А что, если наша Земля  это Ад
для какой-то другой планеты?
Хаксли

Часть 1. СВЯТОЙ ДАВЫД

В 1929 году была разгромлена группа видного теоретика партии Н.И. Бухарина, председателя Совнаркома А.И. Рыкова и лидера советских профсоюзов М.П. Томского, последних защитников новой экономической политики, выступающих против мер по ускоренной индустриализации и коллективизации, против чрезвычайных мер в хлебозаготовках. Этот год Сталиным объявлен годом  «великого перелома». Он призывал за десять лет догнать передовые страны, мотивирую свой тезис тем, что «либо нас сомнут», в чем и был прав. Прав-то прав, только благая цель не может оправдывать худые средства. А тут пошла писать губерния…

Волна коллективизации докатилась до Дальнего Востока. Предпринимаемый рывок к формированию крупного государственного сектора в промышленности был несовместим с сохранением единоличных сельских хозяйств. Бешеные темпы возведения новых городов и промышленных комплексов требовали немедленных и все более возрастающих поставок ресурсов. В практику вошли меры принуждения. Н.Э.П. был предан забвению. Бедные и отчасти средние слои крестьянства поддерживали политику коллективизации; на  селе возникла межклассовая  напряженность.
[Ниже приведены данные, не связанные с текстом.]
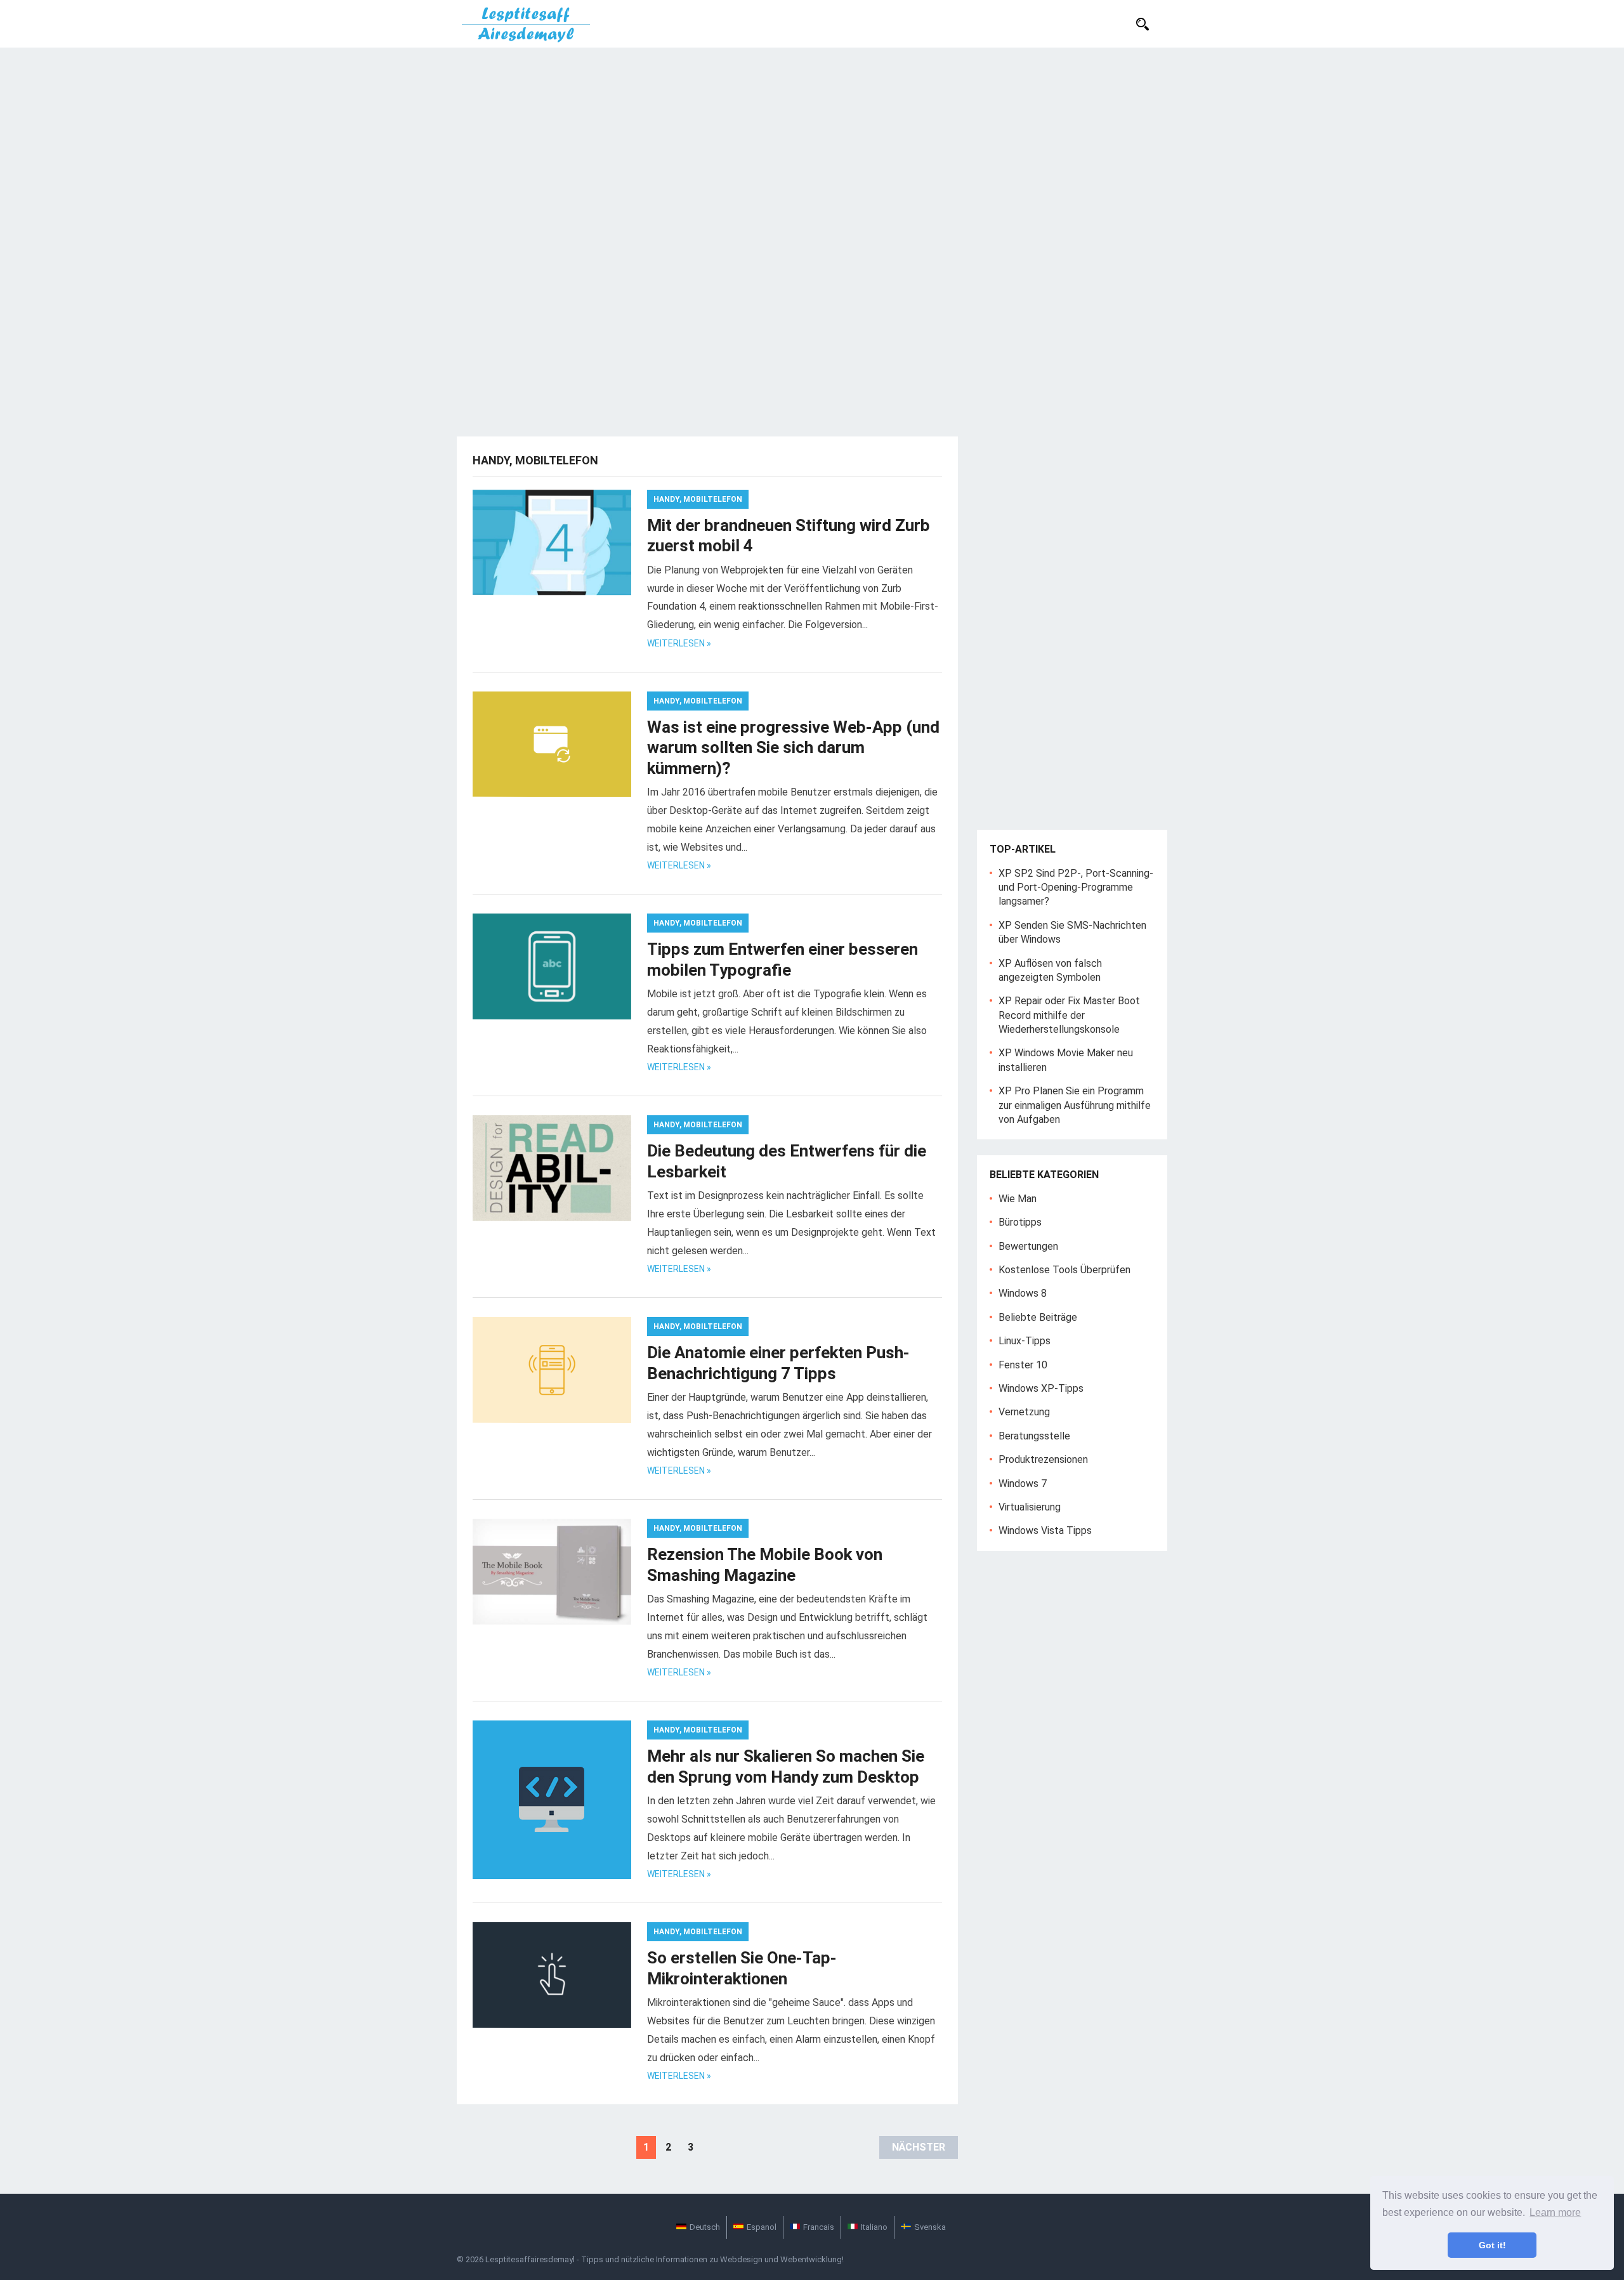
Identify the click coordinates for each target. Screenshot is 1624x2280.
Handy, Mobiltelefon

В Амурской области к началу коллективизации насчитывалось четырнадцать тысяч бедняцких и малоимущих хозяйств, которым была прямая дорога в колхоз, больше некуда, а также двадцать шесть тысяч середняцких и под десяток тысяч зажиточных дворов. Различия этих экономических сословий должны были учитываться государством в пользу общих интересов, но «разрушители старого мира», расправившись с оппозицией, снова да ладом взялись за привычное дело.

Значительная часть крестьянства приняла новое явление настороженно, рассудив, что от добра добра не ищут. Началось сокращение дворового хозяйства, продавали скотину и дома, уезжая в город на заработки. Что им оставалось делать на земле, если отымались результаты труда? В Успеновке организовали коммуну «Красный пахарь», председателем назначили Семена Карпенко, партизанившего в гражданской, хотя хозяйство его отца, Ивана Васильевича, относилось далеко не к   бедняцким,  наоборот, к зажиточным. Коммунары жили в общежитии, по одной комнате на семью. Зимой для них при школе работал пункт ликбеза. Жили бедно, но дружно. Комсомольцы села Ерковцы организовали коммуну имени Буденного, в которой состояло тридцать три человека, из них половина детей. Коммуна имела одиннадцать лошадей, четыре плуга и шесть телег.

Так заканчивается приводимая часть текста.